Gold futures start the week higher in early trading, up $5.60 to $1,268.50 per ounce. Gold closed last week higher, but price action remains range bound as investors are determining the severity of the myriad of factors affecting risk sentiment, including the slowdown in China and emerging market capitulation.
There might be a slowdown in the Chinese economy, but gold consumption expanded to record levels in 2013 as buyers came out to take advantage of gold’s first declining year in over a decade. The physical demand, in the form of bars and jewelry, in Asia is suggesting a shift of ownership from west to east. According to the China Gold Association, gold usage jumped 41 percent year-over-year to 1,176.4 metric tons.
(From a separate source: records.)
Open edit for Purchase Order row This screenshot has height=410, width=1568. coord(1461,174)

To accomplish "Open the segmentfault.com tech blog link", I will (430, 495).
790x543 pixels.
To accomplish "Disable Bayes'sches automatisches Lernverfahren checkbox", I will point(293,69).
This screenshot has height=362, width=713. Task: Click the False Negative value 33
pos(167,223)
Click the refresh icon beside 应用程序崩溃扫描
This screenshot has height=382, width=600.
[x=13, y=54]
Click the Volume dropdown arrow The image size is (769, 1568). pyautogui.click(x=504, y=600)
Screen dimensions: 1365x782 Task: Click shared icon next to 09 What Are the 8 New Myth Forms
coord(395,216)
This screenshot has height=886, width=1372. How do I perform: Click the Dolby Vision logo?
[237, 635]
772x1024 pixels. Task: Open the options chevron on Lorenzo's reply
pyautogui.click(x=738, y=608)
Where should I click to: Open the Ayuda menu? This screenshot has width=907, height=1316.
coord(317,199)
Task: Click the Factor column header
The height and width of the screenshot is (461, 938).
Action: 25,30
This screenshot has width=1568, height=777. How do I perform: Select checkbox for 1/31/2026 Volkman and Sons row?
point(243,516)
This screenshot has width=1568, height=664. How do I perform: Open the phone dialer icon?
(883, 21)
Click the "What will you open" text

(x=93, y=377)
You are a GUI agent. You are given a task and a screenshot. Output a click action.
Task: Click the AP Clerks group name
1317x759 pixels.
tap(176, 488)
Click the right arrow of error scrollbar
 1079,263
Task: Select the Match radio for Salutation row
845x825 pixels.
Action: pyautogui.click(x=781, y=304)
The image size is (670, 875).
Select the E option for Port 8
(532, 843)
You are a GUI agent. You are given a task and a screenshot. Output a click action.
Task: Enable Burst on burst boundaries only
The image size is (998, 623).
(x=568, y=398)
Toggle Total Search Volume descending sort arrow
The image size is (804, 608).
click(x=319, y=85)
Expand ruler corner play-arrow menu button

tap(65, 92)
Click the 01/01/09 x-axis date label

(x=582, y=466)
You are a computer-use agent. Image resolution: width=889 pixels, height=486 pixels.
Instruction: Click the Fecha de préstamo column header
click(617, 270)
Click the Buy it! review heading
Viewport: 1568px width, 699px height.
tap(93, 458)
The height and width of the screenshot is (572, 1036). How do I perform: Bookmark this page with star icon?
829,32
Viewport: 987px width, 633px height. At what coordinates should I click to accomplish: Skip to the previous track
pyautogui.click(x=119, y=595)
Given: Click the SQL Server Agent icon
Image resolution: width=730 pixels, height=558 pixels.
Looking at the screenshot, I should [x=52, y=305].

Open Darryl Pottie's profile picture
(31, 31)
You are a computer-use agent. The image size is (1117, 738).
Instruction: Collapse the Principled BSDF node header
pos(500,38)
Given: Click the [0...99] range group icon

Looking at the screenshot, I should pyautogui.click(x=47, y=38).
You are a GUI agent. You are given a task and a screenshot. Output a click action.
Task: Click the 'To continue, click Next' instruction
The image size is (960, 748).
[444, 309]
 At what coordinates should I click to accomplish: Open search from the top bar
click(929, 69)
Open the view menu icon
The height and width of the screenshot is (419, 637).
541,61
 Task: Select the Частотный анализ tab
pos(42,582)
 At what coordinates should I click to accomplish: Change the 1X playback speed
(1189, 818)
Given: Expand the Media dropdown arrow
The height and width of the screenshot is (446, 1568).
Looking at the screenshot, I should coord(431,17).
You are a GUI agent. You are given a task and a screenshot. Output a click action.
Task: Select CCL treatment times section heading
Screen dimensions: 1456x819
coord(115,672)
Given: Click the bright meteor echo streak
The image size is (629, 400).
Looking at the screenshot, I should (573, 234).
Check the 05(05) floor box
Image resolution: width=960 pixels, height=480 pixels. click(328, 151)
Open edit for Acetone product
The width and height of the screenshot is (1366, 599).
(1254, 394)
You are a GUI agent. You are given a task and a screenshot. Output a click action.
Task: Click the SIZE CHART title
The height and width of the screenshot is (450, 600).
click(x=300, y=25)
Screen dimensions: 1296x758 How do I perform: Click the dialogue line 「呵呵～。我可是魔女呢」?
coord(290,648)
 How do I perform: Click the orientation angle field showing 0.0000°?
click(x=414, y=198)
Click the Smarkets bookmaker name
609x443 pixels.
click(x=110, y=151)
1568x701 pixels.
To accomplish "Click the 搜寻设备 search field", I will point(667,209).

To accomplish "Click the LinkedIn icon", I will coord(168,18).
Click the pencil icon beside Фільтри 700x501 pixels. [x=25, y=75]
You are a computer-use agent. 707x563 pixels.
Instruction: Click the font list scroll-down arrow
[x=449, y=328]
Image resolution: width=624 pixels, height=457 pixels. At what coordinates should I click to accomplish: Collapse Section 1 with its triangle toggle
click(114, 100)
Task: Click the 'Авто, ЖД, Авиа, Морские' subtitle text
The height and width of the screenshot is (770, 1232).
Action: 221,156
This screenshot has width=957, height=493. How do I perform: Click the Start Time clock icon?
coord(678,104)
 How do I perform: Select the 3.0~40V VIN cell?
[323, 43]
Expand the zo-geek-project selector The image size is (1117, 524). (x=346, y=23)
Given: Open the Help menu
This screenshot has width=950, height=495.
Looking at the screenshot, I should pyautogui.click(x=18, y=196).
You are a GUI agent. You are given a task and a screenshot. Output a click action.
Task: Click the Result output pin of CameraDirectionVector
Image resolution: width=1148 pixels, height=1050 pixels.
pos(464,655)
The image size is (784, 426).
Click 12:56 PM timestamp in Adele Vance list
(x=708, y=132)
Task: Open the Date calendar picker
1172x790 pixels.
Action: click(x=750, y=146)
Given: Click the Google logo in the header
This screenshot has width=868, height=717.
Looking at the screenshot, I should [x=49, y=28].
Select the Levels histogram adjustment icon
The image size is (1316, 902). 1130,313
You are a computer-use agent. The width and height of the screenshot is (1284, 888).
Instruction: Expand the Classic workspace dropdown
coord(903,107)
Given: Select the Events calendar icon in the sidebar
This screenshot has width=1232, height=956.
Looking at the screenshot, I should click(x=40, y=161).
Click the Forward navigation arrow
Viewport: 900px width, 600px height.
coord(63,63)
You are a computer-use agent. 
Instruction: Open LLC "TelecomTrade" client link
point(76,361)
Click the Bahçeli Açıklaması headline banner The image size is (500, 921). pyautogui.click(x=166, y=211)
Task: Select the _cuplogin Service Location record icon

China, also, became the largest gold producer for the seventh consecutive year as output increased 428.16 tons, 6.2 percent. “The surge in Chinese gold consumption has helped to limit price declines,” said Duan Shihua, Shanghai Leading Investment Management Co.
As investors gauge whether or not risk assets will see a much larger decline, gold seen a 3.2 percent increase in January after slumping 28 percent in 2013. In comparison, the MSCI All-Country World Index of Equities fell 4.1 percent. Liu Xu, analyst at Capital Futures Co., said that “growing wealth is looking to gold as a means to store value.”